#### [To do]
The answer must consist only of the lines from the line with "Click the video" to the line with "This screenshot has width=1024, height=757.", both included, exactly as they stand below.

#### [Records for processing]
___

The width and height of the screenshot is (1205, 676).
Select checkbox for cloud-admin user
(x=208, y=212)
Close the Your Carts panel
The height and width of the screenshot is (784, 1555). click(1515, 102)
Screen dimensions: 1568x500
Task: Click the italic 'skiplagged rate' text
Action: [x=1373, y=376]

___

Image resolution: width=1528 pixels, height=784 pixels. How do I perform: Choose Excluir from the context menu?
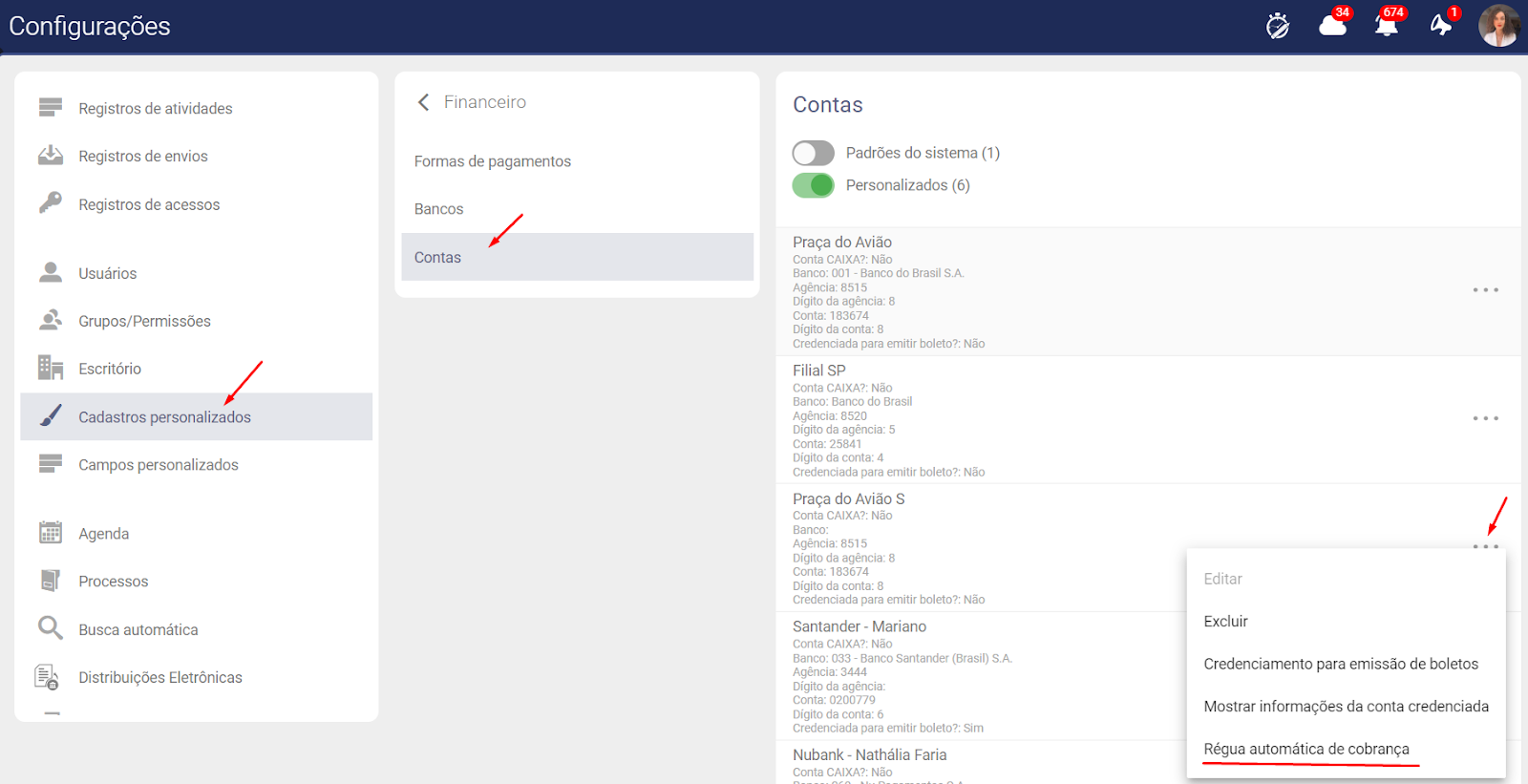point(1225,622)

___

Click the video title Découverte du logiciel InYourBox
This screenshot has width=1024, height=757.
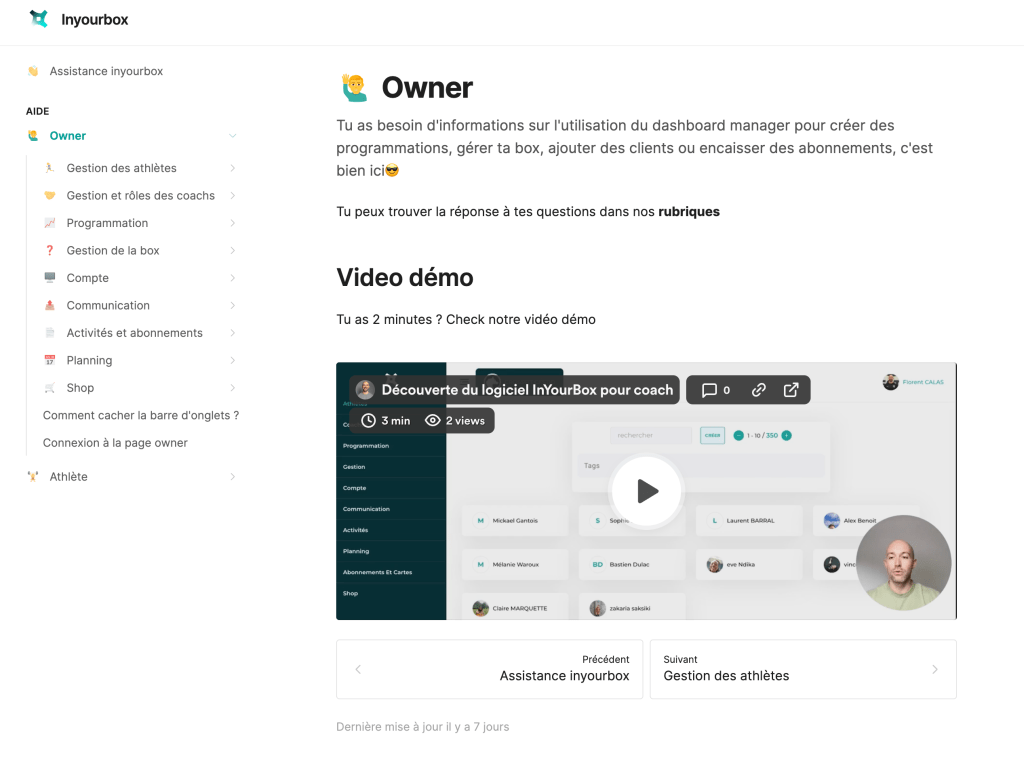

___

#### [Exercise solution]
Click the video title Découverte du logiciel InYourBox
This screenshot has width=1024, height=757.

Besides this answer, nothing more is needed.